Consider the implications for Daimler. Although the company threatened a first round of job cuts at its annual meeting last week, management can’t carry it out before the end of 2011 because of a labor agreement. Instead, about half the company’s 140,000 German workers agreed to shorter work weeks and the rest may be subject to pay cuts of 14 percent, Guenther Fleig, Daimler’s management-board member for human resources, said recently. An additional 280 million euros ($370 million) might be saved by delaying profit-sharing payouts.
About a 40 minute drive from Stuttgart is the town of Pforzheim where things aren't so hot. This is the other side of Germany's economic philosophy that goes unmentioned by Pearlstine:
The family-run Opel car dealership here has closed after 80 years. After the local SinnLeffers department store shut down, the grocery store in the basement put beer and pasta displays in the store windows where the mannequins once stood. The unemployment rate is shooting up as industrial jobs vanish.

Until recently, this was a more or less typical scene in eastern Germany. But this was in the west, and in one of its richest regions, the state
of Baden-Württemberg. Because of the nature of the world economic crisis, rising unemployment in Germany is largely bypassing the poor areas of the east and striking at the heart of the country’s wealthy industrial areas in the western and southern regions.

Nowhere is that more true than in Pforzheim, known as the Golden City for its history as the jewelry capital of Germany, and which now has the fastest-growing unemployment rate of any locality in the country. Unemployment is still far worse in the east, where it hovers around 20 percent in some regions. But the number of unemployed in the west rose by 31,000 in March, versus just 3,000 in the territories of the former east. Over the past year, Pforzheim has had the highest increase in its unemployment rate, rising 2.7 points, to 9.8 percent from 7.1 percent, taking it from below-average unemployment to above the nationwide average of 8.6 percent.

...The country has a strong social safety net. Mr. Frey said he could collect 60 percent of his salary for 18 months, but said he did not know how he would support himself on the more modest welfare payments he would receive if he had not found a job by then. Economists say that the worst is yet to come for workers.
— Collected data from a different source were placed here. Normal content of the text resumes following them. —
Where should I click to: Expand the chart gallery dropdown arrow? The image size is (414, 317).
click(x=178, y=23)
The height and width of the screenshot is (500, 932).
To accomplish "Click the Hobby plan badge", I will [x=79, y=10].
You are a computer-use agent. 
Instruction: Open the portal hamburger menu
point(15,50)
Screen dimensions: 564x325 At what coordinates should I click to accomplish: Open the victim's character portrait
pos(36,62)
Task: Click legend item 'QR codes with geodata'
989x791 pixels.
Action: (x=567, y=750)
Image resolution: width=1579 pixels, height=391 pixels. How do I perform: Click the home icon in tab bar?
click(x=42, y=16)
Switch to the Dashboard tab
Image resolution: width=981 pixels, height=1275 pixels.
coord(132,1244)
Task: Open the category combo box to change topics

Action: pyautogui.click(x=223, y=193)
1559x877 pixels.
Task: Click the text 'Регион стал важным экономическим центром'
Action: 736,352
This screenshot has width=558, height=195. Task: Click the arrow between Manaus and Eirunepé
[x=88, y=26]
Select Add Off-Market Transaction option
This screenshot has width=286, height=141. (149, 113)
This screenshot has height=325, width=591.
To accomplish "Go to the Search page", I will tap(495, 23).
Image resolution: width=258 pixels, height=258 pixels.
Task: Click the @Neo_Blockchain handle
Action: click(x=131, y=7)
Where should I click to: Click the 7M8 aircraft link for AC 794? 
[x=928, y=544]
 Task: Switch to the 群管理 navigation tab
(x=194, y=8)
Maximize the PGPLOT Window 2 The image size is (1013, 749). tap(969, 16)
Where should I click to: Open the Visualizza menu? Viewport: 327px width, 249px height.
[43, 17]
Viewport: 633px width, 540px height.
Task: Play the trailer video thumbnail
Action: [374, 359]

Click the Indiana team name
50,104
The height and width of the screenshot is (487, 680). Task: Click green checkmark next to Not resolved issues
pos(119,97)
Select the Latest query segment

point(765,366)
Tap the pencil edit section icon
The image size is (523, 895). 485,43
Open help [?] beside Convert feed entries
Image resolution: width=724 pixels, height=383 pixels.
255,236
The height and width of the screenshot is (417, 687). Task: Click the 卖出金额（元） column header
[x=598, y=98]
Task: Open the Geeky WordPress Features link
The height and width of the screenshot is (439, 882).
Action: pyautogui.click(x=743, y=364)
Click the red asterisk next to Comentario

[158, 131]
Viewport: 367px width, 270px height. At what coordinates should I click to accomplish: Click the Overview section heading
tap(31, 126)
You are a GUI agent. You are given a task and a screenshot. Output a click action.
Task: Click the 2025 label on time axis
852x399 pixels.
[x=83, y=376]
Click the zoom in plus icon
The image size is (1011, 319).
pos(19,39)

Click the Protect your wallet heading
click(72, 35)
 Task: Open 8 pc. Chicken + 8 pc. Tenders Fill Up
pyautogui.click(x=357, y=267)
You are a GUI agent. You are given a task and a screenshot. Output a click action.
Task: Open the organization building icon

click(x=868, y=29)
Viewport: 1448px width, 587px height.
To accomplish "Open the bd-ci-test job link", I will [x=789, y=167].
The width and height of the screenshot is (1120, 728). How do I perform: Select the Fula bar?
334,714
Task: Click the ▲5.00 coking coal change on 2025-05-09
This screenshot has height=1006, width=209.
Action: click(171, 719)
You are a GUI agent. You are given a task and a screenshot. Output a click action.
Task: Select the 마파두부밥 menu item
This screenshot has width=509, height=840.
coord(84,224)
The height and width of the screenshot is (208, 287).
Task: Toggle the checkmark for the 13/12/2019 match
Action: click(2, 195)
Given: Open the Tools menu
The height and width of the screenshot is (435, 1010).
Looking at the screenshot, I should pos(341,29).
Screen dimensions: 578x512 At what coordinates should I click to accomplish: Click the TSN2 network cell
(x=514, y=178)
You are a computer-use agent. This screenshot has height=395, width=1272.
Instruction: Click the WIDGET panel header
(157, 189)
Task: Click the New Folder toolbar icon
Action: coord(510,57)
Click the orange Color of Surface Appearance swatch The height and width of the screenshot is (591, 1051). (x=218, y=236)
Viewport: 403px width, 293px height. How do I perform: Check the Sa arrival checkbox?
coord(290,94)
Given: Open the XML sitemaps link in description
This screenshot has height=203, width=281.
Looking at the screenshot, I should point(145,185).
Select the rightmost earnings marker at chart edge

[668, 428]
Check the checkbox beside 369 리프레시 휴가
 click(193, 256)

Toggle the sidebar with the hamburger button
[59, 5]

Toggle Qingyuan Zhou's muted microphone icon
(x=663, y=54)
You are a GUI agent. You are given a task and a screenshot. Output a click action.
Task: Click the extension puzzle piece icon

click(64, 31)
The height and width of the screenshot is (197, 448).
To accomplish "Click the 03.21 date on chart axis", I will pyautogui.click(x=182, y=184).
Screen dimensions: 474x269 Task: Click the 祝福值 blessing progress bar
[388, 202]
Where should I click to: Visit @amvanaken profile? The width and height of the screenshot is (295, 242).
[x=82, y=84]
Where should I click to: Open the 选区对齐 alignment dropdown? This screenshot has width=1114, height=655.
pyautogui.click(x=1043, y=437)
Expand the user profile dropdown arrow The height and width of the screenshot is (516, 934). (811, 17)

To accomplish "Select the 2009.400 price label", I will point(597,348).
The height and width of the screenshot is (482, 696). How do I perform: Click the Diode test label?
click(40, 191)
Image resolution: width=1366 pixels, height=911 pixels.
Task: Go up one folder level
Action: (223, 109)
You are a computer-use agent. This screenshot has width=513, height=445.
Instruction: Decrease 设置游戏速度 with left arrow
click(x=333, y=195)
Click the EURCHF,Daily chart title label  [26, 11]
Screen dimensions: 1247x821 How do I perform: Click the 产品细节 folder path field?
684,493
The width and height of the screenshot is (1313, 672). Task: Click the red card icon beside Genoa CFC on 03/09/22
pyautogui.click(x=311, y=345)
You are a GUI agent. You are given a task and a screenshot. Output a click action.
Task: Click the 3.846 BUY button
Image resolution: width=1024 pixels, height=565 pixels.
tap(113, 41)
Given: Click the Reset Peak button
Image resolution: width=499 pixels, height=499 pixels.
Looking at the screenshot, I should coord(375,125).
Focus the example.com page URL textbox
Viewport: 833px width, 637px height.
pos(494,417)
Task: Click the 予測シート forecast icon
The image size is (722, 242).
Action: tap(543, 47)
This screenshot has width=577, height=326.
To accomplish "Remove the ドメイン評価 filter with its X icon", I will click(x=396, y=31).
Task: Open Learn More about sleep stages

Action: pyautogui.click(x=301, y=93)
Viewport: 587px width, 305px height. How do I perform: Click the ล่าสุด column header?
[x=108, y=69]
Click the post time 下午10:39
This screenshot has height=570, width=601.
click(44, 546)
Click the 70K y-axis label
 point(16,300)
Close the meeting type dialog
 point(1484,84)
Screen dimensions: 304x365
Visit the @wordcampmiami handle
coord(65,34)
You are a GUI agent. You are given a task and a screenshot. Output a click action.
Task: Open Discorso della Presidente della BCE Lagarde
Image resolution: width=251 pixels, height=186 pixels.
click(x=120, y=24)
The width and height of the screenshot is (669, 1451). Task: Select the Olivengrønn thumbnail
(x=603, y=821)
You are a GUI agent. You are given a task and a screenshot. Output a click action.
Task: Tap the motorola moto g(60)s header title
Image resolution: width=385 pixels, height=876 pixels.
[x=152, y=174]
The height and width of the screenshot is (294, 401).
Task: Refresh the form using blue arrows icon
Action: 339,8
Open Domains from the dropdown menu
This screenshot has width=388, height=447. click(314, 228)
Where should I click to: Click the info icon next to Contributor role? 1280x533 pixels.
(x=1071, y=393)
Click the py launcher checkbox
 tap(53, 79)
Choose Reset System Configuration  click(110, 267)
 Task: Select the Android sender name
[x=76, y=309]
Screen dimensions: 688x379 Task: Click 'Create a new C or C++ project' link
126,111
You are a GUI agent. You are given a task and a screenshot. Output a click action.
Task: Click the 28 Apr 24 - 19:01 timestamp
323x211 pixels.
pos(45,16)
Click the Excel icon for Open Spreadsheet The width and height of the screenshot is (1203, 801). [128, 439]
Companies have used government-subsidized short working hours — known as kurzarbeit — to avoid mass layoffs, but that still costs them money and is only a temporary solution.

In February exports fell 23 percent compared with the previous year. Industrial output shrank 20.6 percent for the month, compared with the year before. “We would need to see signs of improvement in summer or early autumn. Otherwise it becomes too expensive for companies to continue kurzarbeit,” said Gernot Nerb, director of sector research at the Ifo Institute for Economic Research in Munich.

Last week some 14,000 Thyssen-Krupp employees demonstrated in Duisburg against plans by the company to cut back thousands of jobs. The German automaker Daimler, which has placed some 70,000 workers on short-hour status, said recently that it could no longer rule out job cuts.

That would mean more bad news for Pforzheim, where many people commute to nearby Daimler factories. The local branch of the German Federal Labor Office said that in Pforzheim and the surrounding region, there were roughly 10,000 unemployed but the same number had already been moved to short hours.
Germany's subsidies and shortened working hours can only delay the inevitable. The money spent by the government doesn't appear out of thin air, it is either taxed or borrowed from other, more productive, areas of the economy to fund the less productive sectors. Levying a de facto tax on success while distributing subsidies for failure is not a long-term strategy for prosperity. Germany's fear of the hardships of unemployment is driving policies that deter future sources of employment.

Indeed, it is instructive that Pearlstine concedes that Germany's current unemployment rate -- currently on par with that of the U.S. -- is actually an improvement over recent years. This reveals that high unemployment in the U.S. is actually the norm for Germany, not exactly a ringing endorsement.

Nonetheless, this is the European model that the Obama Administration seems bound and determined to move the U.S. towards.